PROBLEM DESCRIPTION: Can you format the lines of all the records below as a JSON list of strings, with one string per line, no blank lines and no pictures?

───── DATA EXTRACT ─────

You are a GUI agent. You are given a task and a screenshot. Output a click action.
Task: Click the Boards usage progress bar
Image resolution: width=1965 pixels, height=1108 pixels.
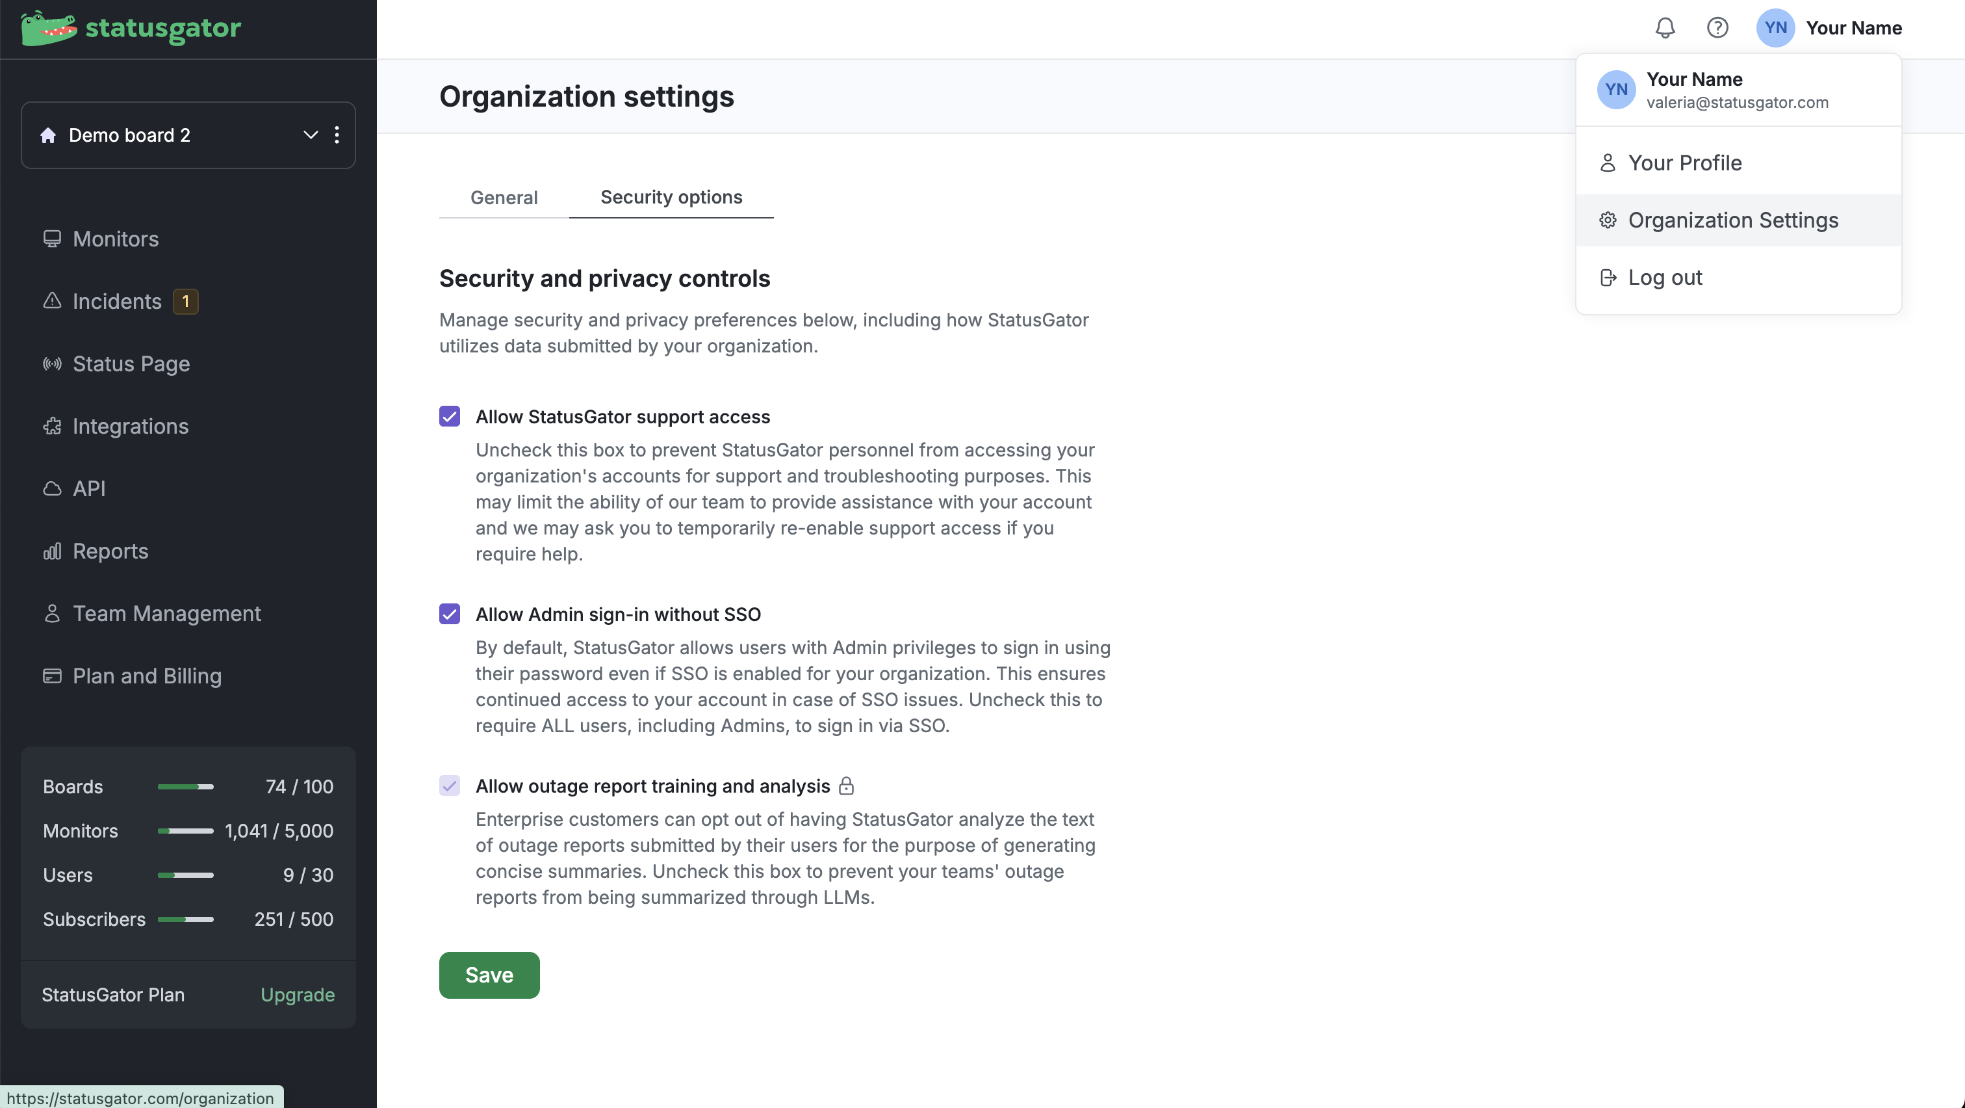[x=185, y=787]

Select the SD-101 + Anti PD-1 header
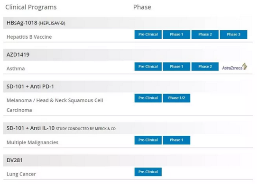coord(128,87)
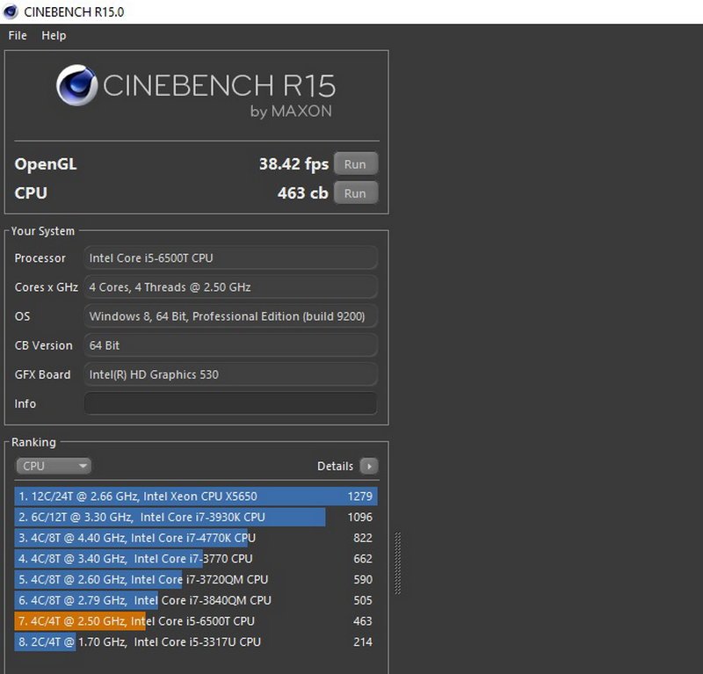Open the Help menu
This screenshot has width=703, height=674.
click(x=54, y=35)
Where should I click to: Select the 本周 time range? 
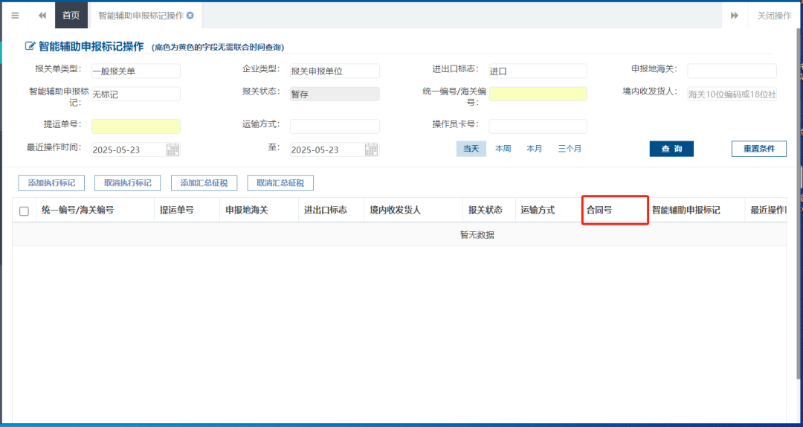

─────

ANSWER TO THE TASK:
[
  "You are a GUI agent. You are given a task and a screenshot. Output a click action.",
  "Task: Click the Boards usage progress bar",
  "Image resolution: width=1965 pixels, height=1108 pixels.",
  "[x=185, y=787]",
  "Select the SD-101 + Anti PD-1 header",
  "coord(128,87)",
  "Open the Help menu",
  "This screenshot has width=703, height=674.",
  "click(x=54, y=35)",
  "Where should I click to: Select the 本周 time range? "
]